Condo belonging to Indians closer has been subject of 'a volley of incidents'

NEW YORK -- An investigation remains open after a search warrant was executed at the residence of Indians pitcher Chris Perez on Tuesday, but the closer's culpability in the case is unclear at this point.

The Rocky River police held a press conference Wednesday to discuss the situation involving Perez, who is in his first year at the residence in question. According to Rocky River police chief Kelly Stillman, there have been previous problems at the same address for "quite a volley of incidents," but those matters involved prior tenants.

"There were a lot of things that happened at that home," said Stillman, referring to the time period before Perez lived at the address, located in a suburb on Cleveland's West Side. "We've been to that home on numerous occasions."

The police indicated that an unspecified illegal substance was delivered to Perez's home via the United States Postal Service.

"After the delivery was made," Stillman said, "a search warrant was executed, evidence was obtained and brought back and will be turned over to our [bureau of criminal investigation] unit and city prosecutor for charges once we get back all the results from the product."

Stillman noted that "a multijurisdictional operation" was conducted by the West Shore Enforcement Bureau and Narcotics Unit, U.S. Postal Investigative Services and the Rocky River P.D. The Rocky River police chief reiterated that there have been no criminal arrests made.

"It's no mystery that this was obviously a controlled substance," Stillman said, "and depending on what it was and how much it was, charges will be filed accordingly."

Prior to Cleveland's game against the Yankees on Wednesday afternoon, Indians manager Terry Francona addressed the matter.

"I can't say anything. I've talked to C.P.," Francona. "We are still looking into getting more information. Other than that, being respectful to the situation, there's nothing to say. That's kind of what it is."

Considering that the matter remains open, the Indians organization took the same stance regarding the situation.

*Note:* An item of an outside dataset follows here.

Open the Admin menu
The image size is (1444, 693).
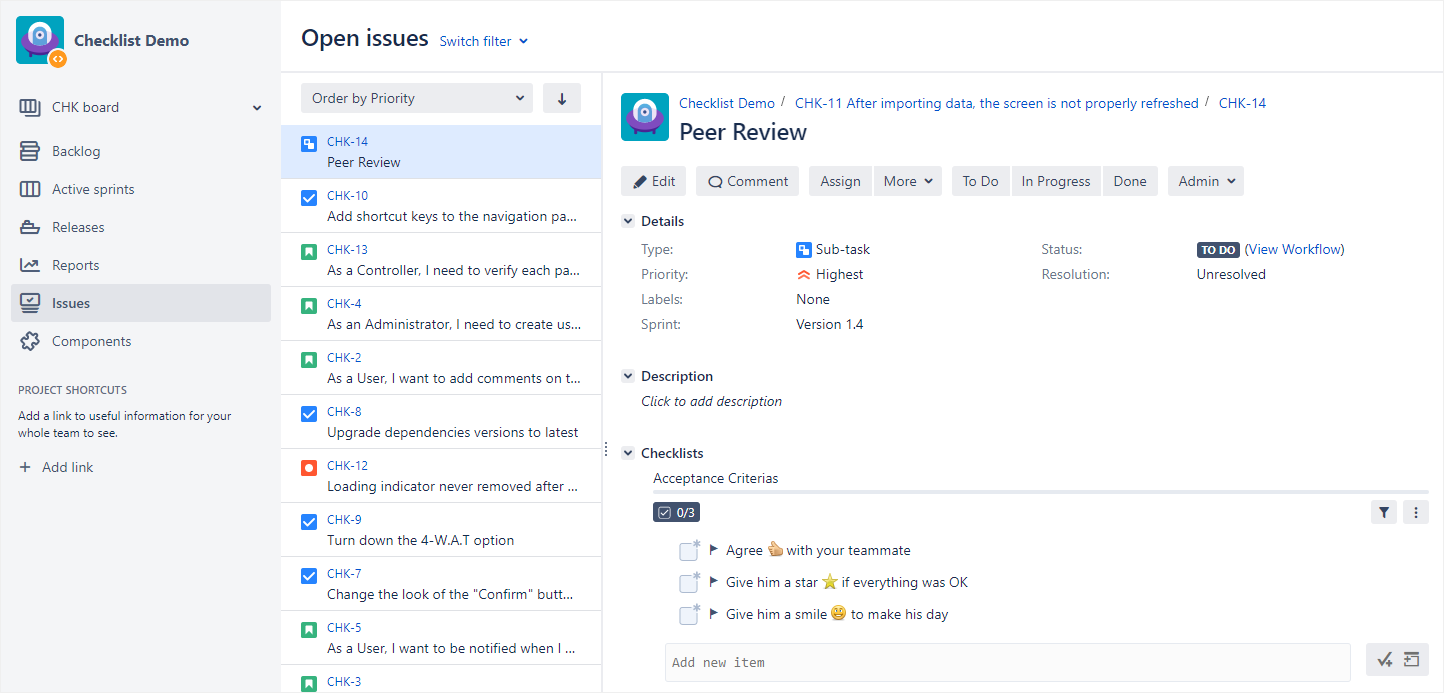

Cleveland general manager Chris Antonetti released a statement on Wednesday afternoon, echoing Francona's remarks.

"Earlier this morning we were made aware of a situation involving RHP Chris Perez that occurred yesterday in Rocky River," Antonetti said. "We have talked with Chris and are currently in the process of gathering additional information. We will not have any additional comment at this time." reached out to both Perez and the pitcher's attorney, Derron Enenstein, but neither party immediately returned a request for comment.

Perez is currently on the disabled list with a strained right shoulder, suffered May 26 while pitching in Boston. Perez was scheduled to resume throwing on Wednesday, and is eligible to return to action on Tuesday. Francona was not immediately sure if the ongoing legal matter would affect Perez's rehab schedule.

"I honestly don't know," Francona said. "Let's not only go one day at a time. Let's go an hour at a time here."

Perez, 27, has converted six of his eight save chances this season while compiling a 4.32 ERA in 17 appearances. He surrendered seven runs in 2 2/3 innings in his final three outings before landing on the DL with the shoulder issue, which was first a problem in Spring Training.

Francona said he learned of the situation late Tuesday night.

"That was the end of my night's sleep," Francona said. "I called him [Wednesday morning]. I just wanted to make sure he was OK. Other than that, we can't, I can't [comment]. We just have to allow the process to unfold."